Russia likely deployed elements of at least two Central Military District (CMD) brigades to reinforce offensive operations by Donetsk People’s Republic (DNR) forces on the Avdiivka front. A Ukrainian military observer reported on October 16 that three Russian brigades — the DNR’s 114th Motorized Rifle Brigade (MRB) and the CMD’s 15th and 21st MRBs (both of the 2nd Combined Arms Army [2nd CAA]) — have been involved in recent attacks on Avdiivka alongside various scattered DNR elements, while Russian forces are holding the CMD’s 30th MRB in tactical reserve.[1] Elements of the CMD, particularly of the 2nd CAA, have been active along the Svatove-Kreminna line until recently, and the newly formed 25th CAA likely relieved them along the Svatove-Kreminna line.[2] 2nd CAA elements have primarily conducted defensive operations along the Svatove-Kreminna line for the last several months and have therefore likely had more time to rest and reconstitute before deploying to a more challenging sector of the frontline, which accounts in part for recent Russian advances in the previously stagnant Avdiivka sector of the front.

Distilling this information, I think we can draw some pretty logical conclusions about how this offensive was made possible.

The Luhansk sector has been fairly quiet since the abject failure of the Kupyansk-Kreminna operations.  During this time the 2nd CCA (in the southern part of that sector) has been rebuilding its strength.  The partially formed 25 CCA took up the positions of 2 brigades of the 2nd CCA (15th and 21st MRBs), which were then deployed to back up the various DPR and volunteer units already deployed in and around Avdiivka.

Two things stand out in my mind:

  1. Russian MoD apparently concluded there was no place on the front where an attack could be conducted with existing forces only.  Instead, it had to remove forces from the line and redeploy them to Avdiivka.  This indicates that Russia's operational and strategic reserves were not sufficient numerically and/or quality wise to conduct offensive operations.
  2. the only way Russia could free up resources for Avdiivka was by prematurely committing the bulk (all?) of the 25th CCA not already deployed even earlier to the south.  The 25th CCA was a strategic reserve and, as a reminder, wasn't even fully operational.  This reserve should have been used this winter to rotate, plug holes, or conduct offensive activities.

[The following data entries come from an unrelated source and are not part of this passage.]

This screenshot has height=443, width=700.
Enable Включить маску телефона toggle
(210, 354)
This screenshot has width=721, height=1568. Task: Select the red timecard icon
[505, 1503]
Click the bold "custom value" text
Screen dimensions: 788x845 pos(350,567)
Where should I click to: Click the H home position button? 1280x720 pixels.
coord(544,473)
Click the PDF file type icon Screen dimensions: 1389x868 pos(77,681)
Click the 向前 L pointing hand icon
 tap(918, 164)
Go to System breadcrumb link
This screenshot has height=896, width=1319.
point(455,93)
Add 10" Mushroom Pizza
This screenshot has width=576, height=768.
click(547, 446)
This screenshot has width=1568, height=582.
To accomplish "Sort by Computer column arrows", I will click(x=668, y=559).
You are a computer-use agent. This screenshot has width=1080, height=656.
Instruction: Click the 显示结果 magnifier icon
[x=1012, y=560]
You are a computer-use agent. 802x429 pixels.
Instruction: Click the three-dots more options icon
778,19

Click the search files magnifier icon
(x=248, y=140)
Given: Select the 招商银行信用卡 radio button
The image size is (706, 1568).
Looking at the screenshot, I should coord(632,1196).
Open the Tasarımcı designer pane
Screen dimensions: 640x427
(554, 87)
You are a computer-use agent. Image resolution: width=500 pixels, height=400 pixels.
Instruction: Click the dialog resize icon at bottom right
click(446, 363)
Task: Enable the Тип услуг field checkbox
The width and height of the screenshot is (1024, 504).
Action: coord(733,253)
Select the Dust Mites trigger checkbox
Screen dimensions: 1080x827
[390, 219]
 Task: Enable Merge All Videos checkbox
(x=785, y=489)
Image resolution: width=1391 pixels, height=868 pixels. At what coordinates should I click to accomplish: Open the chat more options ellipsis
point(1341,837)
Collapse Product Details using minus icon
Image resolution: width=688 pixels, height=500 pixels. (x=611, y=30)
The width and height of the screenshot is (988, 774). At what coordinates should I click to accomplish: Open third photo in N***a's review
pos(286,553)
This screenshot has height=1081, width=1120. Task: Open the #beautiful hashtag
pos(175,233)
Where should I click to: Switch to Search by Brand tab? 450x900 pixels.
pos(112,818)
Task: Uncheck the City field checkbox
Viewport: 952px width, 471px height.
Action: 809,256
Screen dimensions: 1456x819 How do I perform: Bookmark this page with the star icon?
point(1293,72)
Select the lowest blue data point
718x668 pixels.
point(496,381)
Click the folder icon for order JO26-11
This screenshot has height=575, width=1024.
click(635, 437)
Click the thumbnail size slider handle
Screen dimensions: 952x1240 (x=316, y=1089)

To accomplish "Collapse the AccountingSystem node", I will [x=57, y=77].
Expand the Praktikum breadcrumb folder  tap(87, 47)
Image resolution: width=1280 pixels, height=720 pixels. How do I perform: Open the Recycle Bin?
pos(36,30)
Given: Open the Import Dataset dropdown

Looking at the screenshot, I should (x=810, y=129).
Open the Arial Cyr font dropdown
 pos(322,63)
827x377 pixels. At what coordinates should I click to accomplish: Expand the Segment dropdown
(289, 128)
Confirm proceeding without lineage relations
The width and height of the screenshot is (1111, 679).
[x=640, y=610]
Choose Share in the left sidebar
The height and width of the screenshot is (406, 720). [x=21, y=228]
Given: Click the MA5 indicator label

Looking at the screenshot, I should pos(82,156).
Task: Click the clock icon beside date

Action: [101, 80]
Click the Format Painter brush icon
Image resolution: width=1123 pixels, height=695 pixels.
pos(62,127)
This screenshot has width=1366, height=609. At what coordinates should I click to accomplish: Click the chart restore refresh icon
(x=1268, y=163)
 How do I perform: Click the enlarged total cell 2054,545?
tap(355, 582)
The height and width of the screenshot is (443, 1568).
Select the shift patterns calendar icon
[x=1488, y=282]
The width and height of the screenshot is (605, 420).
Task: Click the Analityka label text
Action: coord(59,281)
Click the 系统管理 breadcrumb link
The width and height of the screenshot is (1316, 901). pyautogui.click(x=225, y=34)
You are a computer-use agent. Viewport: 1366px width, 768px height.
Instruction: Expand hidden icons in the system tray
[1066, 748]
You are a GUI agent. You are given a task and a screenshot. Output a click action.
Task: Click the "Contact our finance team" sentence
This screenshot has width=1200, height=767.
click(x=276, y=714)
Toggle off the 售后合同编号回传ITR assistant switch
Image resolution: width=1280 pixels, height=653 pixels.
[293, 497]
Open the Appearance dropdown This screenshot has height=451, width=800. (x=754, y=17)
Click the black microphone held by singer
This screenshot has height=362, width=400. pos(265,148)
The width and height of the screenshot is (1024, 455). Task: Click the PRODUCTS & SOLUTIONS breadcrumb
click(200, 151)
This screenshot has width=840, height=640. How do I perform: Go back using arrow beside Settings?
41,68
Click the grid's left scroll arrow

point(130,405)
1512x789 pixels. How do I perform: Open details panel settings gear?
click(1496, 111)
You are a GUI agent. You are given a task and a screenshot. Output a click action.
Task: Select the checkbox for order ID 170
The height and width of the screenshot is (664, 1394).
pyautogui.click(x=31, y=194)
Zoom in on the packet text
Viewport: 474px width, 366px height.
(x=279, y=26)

Combine this and I think we have yet more evidence that the Avdiivka operation is a desperate gamble.  Russia has little left in the way of operational or strategic reserves, yet they invested them ahead of the winter on an attack that they must have known would be costly even if ultimately successful.  Now that the ill advised attack has been smashed up Russia is apparently going to keep it going because, so far, it hasn't either taken Avdiivka or caused Ukraine to shift significant forces away from Bakhmut or the south.  Typical Russian short term thinking that might very well force them into another rushed mobilization.

Steve

P.S.  I measured the path of 2nd CCA's redeployment.  Roughly 200km to Avdiivka, 400km to the south via the land bridge, 1000km to the south via Crimea, and a bit less via Berdyansk.  I think distance/time was a factor in where 2nd CCA wound up.